7. The radio frequency front-end circuit of claim 1, wherein the logic is configured to output an indication based on the determination.

8. The radio frequency front-end circuit of claim 1, further comprising a drive amplifier having an input coupled to the first node and to the first sensor and having an output coupled to the input of the power amplifier.

9. The radio frequency front-end circuit of claim 1, further comprising an impedance matching circuit having an input coupled to the output of the power amplifier and having an output coupled to the second node and to the second sensor.

10. The radio frequency front-end circuit of claim 1, further comprising a filter or a duplexer, the filter or the duplexer having an input coupled to the output of the power amplifier, to the second node, and to the second sensor.

11. The radio frequency front-end circuit of claim 10, further comprising a third sensor coupled to a third node coupled to an output of the filter or the duplexer, the third sensor being configured to sense at least one of a third power or a third voltage of the third node, wherein the logic is coupled to the third sensor.

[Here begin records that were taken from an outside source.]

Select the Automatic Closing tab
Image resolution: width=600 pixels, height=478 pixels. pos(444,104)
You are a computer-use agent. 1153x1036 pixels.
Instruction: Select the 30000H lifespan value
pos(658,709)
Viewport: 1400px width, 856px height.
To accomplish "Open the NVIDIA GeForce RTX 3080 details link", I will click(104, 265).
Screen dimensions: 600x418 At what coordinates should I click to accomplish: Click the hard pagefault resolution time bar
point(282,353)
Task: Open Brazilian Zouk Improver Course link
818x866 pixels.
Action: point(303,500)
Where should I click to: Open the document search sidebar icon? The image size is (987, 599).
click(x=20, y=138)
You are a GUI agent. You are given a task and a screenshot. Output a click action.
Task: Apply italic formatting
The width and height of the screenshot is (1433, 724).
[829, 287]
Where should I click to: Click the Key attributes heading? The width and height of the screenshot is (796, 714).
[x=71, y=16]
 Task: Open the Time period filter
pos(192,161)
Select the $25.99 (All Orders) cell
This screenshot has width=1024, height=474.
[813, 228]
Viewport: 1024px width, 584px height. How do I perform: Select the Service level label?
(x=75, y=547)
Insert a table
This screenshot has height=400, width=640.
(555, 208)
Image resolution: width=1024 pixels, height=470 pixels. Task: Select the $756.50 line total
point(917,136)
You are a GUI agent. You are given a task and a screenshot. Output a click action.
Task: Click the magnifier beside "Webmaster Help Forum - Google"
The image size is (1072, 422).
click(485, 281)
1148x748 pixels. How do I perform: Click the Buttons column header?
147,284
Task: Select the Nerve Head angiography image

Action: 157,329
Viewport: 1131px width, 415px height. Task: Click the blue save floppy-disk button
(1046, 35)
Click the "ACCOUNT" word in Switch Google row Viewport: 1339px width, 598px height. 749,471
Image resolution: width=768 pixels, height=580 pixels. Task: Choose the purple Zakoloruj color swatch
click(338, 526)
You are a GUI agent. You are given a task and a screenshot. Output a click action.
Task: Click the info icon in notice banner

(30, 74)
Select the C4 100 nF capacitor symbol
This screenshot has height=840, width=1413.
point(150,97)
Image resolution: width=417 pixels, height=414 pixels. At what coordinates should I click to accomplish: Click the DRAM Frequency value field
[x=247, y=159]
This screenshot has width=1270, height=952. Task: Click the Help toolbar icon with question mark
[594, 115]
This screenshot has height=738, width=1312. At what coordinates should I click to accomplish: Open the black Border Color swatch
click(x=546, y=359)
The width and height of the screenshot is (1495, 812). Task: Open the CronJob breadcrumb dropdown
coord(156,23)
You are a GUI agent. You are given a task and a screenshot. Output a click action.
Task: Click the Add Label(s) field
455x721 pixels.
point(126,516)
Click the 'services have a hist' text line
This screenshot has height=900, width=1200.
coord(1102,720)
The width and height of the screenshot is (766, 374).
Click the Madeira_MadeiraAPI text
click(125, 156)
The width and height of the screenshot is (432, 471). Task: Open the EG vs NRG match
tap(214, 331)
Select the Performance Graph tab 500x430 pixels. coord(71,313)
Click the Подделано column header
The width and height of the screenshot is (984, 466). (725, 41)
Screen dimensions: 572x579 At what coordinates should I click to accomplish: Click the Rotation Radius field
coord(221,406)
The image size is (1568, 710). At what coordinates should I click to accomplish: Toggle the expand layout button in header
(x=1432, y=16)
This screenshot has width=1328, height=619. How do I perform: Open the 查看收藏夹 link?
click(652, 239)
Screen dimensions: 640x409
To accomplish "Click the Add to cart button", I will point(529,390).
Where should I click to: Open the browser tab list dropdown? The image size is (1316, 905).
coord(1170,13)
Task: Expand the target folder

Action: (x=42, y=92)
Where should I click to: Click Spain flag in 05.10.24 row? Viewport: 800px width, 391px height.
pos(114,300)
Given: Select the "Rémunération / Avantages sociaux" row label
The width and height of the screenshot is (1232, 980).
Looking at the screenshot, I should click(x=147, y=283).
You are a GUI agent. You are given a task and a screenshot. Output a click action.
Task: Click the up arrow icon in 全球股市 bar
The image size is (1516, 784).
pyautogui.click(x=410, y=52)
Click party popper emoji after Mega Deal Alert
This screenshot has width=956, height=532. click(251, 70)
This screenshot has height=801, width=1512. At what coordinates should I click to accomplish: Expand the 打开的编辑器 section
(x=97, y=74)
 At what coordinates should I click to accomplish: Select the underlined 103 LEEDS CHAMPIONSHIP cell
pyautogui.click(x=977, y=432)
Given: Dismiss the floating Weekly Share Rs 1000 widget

12. The radio frequency front-end circuit of claim 1, further comprising a switchplexer, the switchplexer having an input coupled to the output of the power amplifier, to the second node, and to the second sensor.

13. The radio frequency front-end circuit of claim 12, further comprising a third sensor coupled to a third node coupled to an output of the switchplexer, the third sensor being configured to sense at least one of a third power or a third voltage of the third node, wherein the logic is coupled to the third sensor.

14. The radio frequency front-end circuit of claim 1, wherein the first node is an input of a first impedance matching circuit having an output coupled to the input of the power amplifier and wherein the second node is an output of a second impedance matching circuit having an input coupled to the output of the power amplifier.

15. A method of wireless communications, comprising:

operating a power amplifier with a gain;

sensing at least one of a first power or a first voltage of a first node coupled to an input of the power amplifier;

sensing at least one of a second power or a second voltage of a second node coupled to an output of the power amplifier;

determining that the at least one of the second power or the second voltage is outside a range based on the gain and the at least one of the first power or the first voltage; and

taking an action to protect the power amplifier based on the determination.

16. The method of claim 15, wherein taking the action comprises lowering a bias for the power amplifier.

17. The method of claim 15, wherein taking the action comprises lowering a power supply voltage for the power amplifier.

18. The method of claim 15, wherein taking the action comprises engaging an attenuator having an output coupled to the input of the power amplifier.

19. The method of claim 15, wherein taking the action comprises lowering a magnitude of an input signal for the power amplifier.

20. The method of claim 15, wherein taking the action comprises powering off the power amplifier.

21. The method of claim 15, further comprising:

sensing at least one of a third power or a third voltage of the first node coupled to the input of the power amplifier;

sensing at least one of a fourth power or a fourth voltage of the second node coupled to the output of the power amplifier;

determining that the at least one of the fourth power or the fourth voltage is inside another range based on the gain and the at least one of the third power or the third voltage; and

reversing the action taken to protect the power amplifier based on the determination of being inside the other range.

22. An apparatus for wireless communications, comprising:

means for amplifying a signal with a gain;

first means for sensing at least one of a first power or a first voltage of a first node coupled to an input of the means for amplifying;

second means for sensing at least one of a second power or a second voltage of a second node coupled to an output of the means for amplifying;

means for determining that the at least one of the second power or the second voltage is outside a range based on the gain and the at least one of the first power or the first voltage; and

means for taking an action to protect the means for amplifying based on the determination.